Bamsoet menyatakan hasil kajian Komisi Kajian Ketatanegaraan ini sejalan dengan pandangan dan pendapat ahli hukum tata negara Prof Yusril Izha Mahendra dan Prof Jimly Asshiddiqie bahwa dalam menjalankan kewenangan konstitusional untuk melantik presiden dan wakil presiden, MPR perlu mengeluarkan TAP MPR.
Baca Juga:
Ketetapan MPR ini bersifat penetapan (beschikking), bukan ketetapan yang mengatur (regelling) yang sekaligus juga menegaskan pengalihan status hukum pasangan Capres dan Cawapres terpilih sebagaimana diatur dalam UUD NRI 1945.

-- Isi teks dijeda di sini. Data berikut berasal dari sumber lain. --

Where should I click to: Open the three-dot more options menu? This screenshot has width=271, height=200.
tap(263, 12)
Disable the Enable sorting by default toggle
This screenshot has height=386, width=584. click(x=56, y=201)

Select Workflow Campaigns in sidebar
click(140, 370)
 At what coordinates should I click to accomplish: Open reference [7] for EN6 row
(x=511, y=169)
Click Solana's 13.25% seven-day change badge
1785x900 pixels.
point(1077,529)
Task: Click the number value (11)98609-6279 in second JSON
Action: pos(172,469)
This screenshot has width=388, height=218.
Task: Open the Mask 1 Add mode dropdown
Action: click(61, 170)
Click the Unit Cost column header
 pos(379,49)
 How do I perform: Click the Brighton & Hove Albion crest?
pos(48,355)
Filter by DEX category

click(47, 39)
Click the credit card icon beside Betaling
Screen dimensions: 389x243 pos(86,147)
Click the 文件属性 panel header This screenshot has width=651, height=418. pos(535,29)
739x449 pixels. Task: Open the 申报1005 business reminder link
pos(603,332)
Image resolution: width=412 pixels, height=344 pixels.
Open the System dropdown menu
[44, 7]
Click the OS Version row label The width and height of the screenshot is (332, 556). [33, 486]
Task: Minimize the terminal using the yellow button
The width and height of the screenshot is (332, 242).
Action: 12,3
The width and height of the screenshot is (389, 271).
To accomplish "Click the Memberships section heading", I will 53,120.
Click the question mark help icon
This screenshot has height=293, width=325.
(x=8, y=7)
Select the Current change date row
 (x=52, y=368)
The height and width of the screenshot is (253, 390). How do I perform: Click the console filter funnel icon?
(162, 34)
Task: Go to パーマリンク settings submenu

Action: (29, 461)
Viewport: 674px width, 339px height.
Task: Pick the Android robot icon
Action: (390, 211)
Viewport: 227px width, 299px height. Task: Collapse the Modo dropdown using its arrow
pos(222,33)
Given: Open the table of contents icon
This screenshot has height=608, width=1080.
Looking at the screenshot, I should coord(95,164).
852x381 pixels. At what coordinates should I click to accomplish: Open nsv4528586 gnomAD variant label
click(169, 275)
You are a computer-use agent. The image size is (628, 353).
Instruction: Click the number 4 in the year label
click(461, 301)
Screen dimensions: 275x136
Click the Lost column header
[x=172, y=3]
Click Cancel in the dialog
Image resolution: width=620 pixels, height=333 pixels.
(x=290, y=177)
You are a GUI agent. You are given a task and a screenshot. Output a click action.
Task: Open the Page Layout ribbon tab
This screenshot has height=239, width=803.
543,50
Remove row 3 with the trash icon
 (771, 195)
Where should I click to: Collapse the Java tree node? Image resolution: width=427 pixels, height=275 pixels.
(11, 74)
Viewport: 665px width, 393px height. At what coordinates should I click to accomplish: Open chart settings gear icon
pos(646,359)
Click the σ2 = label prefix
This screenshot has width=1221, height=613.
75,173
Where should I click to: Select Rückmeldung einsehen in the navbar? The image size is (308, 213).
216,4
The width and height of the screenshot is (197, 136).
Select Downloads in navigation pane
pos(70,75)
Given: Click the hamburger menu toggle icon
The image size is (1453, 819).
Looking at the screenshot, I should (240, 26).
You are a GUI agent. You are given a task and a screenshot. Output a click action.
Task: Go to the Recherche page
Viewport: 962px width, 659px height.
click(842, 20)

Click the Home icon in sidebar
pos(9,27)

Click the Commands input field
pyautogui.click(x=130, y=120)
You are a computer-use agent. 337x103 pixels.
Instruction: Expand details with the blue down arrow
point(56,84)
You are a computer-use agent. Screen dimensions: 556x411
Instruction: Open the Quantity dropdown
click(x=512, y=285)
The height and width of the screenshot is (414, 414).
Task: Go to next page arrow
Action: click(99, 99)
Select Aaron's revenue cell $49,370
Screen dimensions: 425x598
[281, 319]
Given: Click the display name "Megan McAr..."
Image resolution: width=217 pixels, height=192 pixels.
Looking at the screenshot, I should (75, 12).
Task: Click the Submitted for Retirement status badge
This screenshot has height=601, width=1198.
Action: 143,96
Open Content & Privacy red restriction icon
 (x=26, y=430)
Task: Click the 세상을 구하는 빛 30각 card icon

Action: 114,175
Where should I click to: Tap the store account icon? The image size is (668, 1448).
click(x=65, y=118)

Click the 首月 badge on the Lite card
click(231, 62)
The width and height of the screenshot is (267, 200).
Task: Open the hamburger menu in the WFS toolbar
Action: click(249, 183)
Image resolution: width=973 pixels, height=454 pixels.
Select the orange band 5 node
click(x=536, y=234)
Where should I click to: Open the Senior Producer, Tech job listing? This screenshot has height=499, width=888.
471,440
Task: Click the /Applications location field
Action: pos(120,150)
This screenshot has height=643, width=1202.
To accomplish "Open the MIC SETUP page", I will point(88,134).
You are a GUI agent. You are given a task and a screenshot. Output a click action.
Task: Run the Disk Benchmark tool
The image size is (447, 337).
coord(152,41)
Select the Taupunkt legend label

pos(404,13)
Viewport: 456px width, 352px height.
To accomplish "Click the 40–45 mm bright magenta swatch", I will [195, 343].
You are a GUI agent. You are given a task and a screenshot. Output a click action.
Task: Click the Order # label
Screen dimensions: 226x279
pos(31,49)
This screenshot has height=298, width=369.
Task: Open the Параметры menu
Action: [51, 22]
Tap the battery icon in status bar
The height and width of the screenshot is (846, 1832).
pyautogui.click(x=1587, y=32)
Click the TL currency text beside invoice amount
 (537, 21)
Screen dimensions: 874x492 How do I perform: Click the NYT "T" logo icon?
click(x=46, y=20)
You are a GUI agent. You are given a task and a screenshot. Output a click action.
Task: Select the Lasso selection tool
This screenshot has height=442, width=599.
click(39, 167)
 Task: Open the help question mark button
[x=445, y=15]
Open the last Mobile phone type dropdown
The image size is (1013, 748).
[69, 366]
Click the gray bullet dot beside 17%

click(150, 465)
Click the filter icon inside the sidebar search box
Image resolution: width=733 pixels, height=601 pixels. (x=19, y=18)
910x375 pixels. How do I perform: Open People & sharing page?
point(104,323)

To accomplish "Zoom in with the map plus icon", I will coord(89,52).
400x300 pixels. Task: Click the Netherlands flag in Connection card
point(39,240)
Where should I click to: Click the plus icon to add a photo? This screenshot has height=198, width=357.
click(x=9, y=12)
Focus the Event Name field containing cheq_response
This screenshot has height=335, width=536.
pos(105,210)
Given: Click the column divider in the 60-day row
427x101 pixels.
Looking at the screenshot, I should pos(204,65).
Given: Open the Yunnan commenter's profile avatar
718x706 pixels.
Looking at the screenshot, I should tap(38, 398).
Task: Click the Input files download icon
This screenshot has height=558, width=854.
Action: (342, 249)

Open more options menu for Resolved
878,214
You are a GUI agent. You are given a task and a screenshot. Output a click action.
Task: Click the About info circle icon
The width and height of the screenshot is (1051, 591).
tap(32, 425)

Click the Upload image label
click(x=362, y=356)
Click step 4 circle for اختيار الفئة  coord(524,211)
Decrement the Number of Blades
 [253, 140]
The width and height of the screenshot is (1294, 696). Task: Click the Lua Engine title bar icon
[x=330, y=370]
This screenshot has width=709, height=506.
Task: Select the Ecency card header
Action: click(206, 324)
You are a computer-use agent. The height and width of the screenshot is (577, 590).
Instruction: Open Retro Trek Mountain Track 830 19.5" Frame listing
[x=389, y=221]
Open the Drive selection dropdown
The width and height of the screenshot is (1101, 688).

“Ketetapan MPR ini merupakan suatu keputusan bersifat administrasi yang menjadi dasar dan mengubah status hukum pasangan calon presiden dan calon wakil presiden terpilih sebagai presiden dan wakil presiden Republik RI. Ketetapan MPR tentang penetapan presiden dan wakil presiden merupakan conditio sine qua non (harus ada) dalam rangkaian pelantikan presiden dan wakil presiden,” jelasnya.
Bamsoet menambahkan, setelah amandemen UUD NRI 1945, terdapat hal-hal yang belum sesuai dengan UUD NRI 1945 dalam hal tata cara pelantikan presiden dan wakil presiden terpilih.
Sehingga tidak ada produk hukum MPR yang menetapkan presiden dan wakil presiden terpilih sebagai presiden dan wakil presiden Republik Indonesia.
Selama ini, hanya dalam bentuk Keputusan KPU tentang Penetapan Pasangan Calon Presiden dan Wakil Presiden Terpilih dalam Pemilu, serta pengucapan sumpah atau janji yang dituangkan dalam bentuk berita acara pengucapan sumpah atau janji dengan alasan presiden dan wakil presiden dipilih langsung oleh rakyat.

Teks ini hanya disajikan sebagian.